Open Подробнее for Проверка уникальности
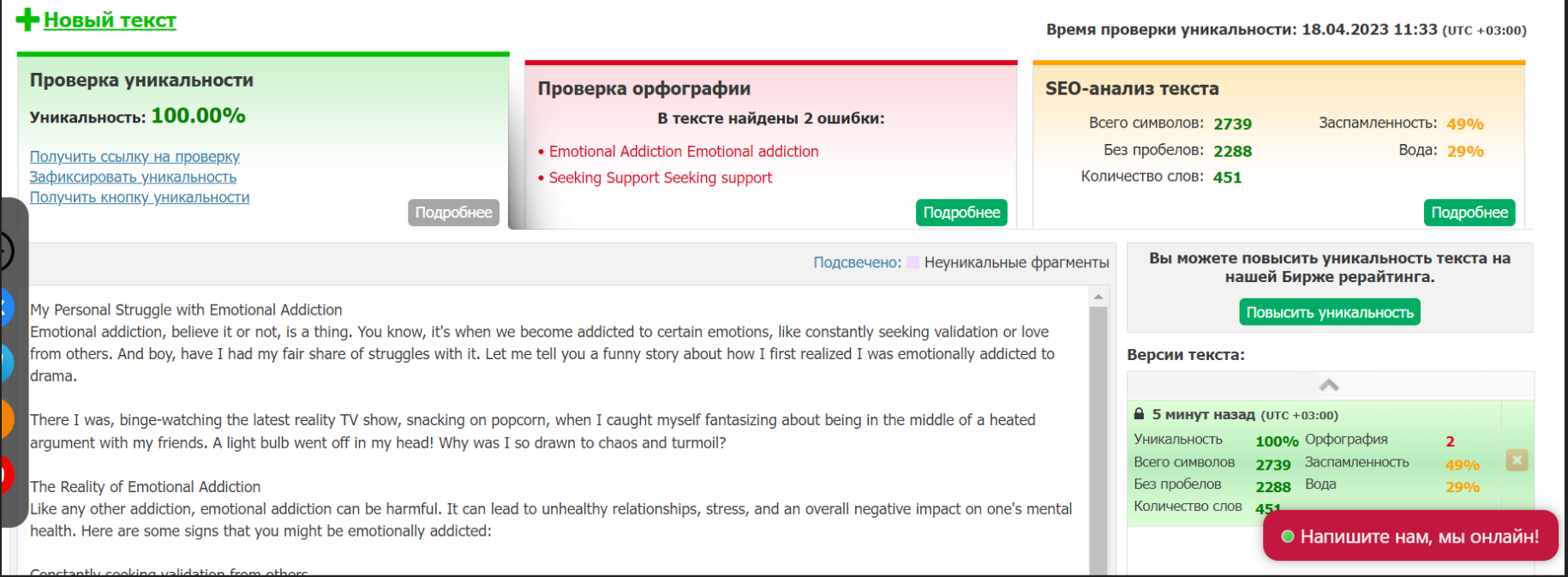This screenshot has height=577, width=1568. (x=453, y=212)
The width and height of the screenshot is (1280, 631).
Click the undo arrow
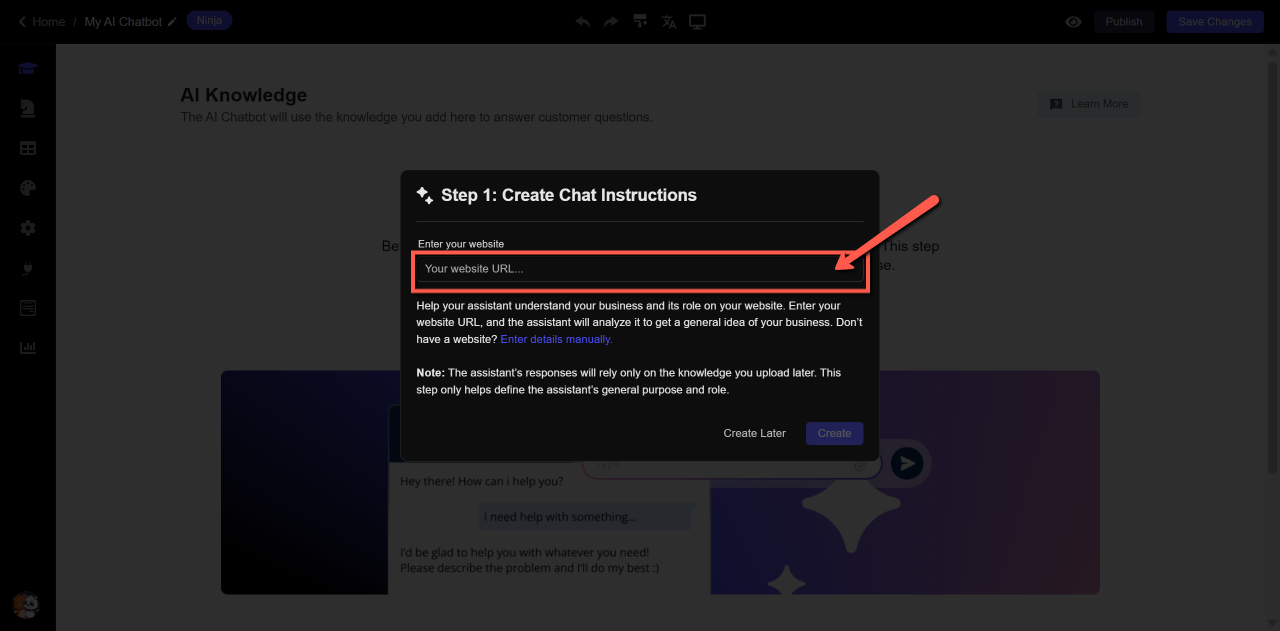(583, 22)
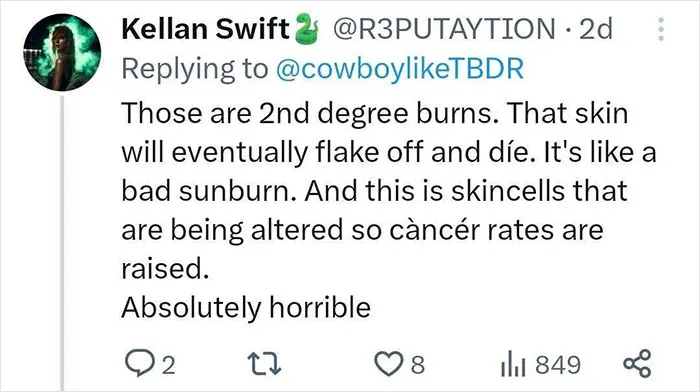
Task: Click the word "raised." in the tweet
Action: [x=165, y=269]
◆ ◆ ◆
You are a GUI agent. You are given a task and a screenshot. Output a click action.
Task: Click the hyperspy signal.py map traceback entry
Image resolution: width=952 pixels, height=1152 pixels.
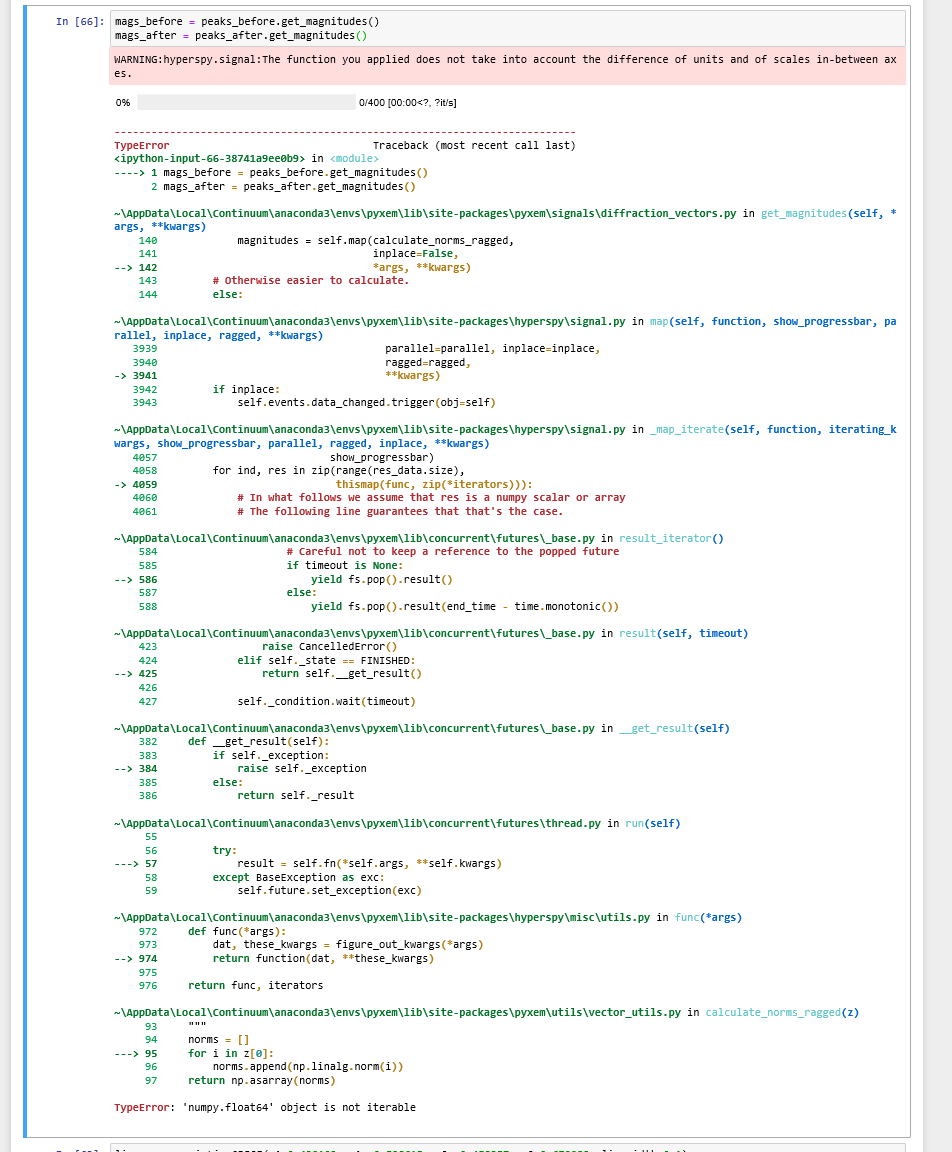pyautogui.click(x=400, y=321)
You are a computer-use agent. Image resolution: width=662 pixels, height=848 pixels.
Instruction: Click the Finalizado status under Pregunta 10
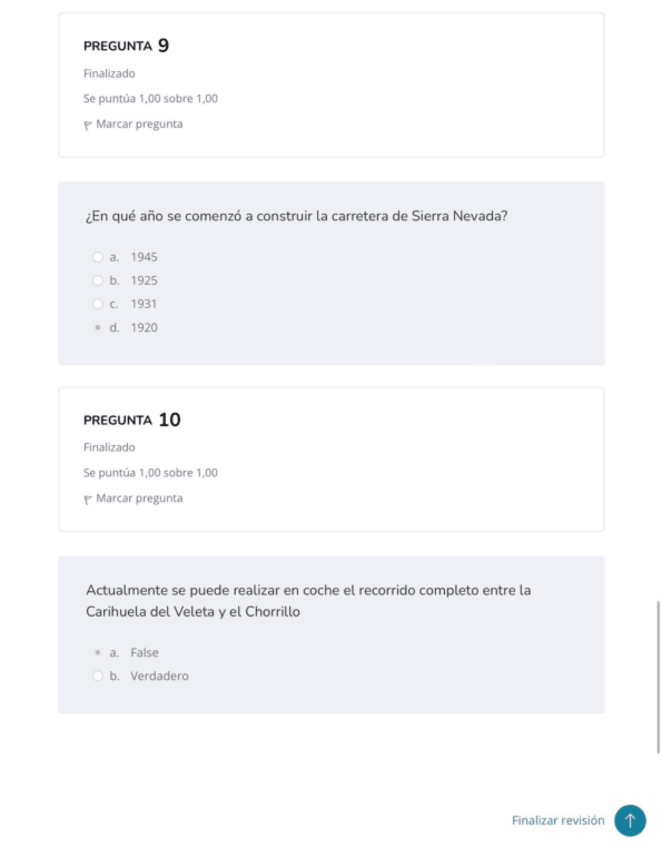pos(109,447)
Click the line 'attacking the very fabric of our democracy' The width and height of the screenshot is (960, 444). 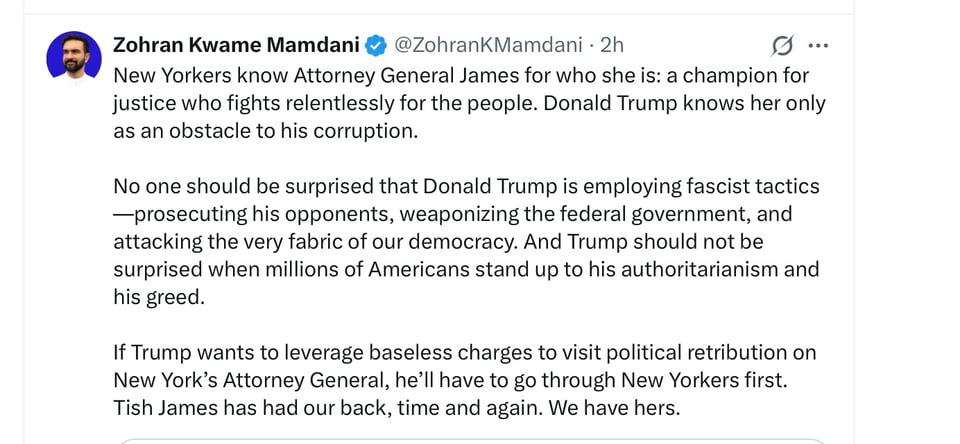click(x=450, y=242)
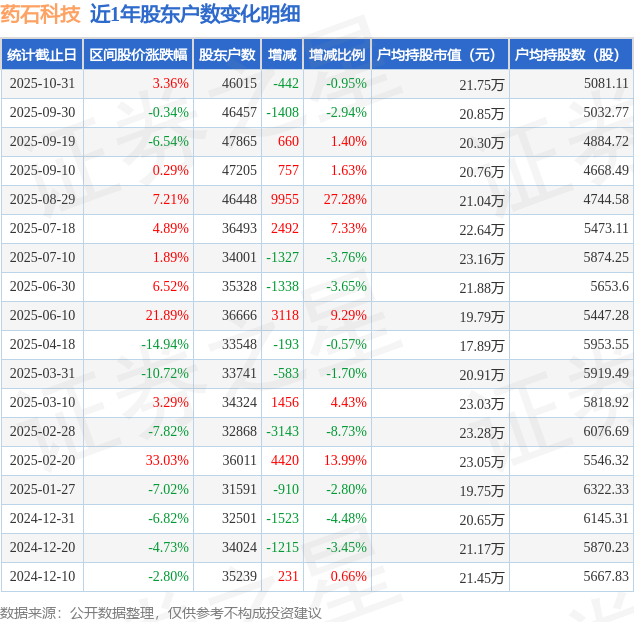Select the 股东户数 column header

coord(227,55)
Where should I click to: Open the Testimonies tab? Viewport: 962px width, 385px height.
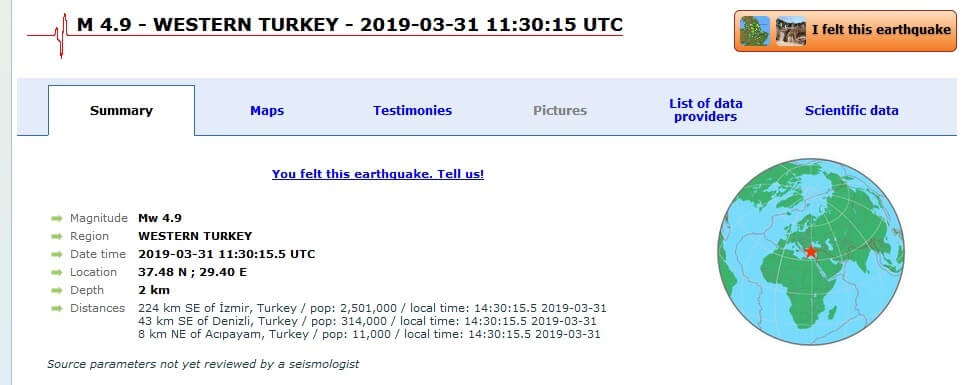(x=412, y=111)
◆ ◆ ◆
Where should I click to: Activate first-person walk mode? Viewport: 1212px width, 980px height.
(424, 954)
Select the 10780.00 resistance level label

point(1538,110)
◆ ◆ ◆
Goal of the exercise => How many of the lines above hold the word "agent"? State that number and nothing else.

Answer to the problem => 2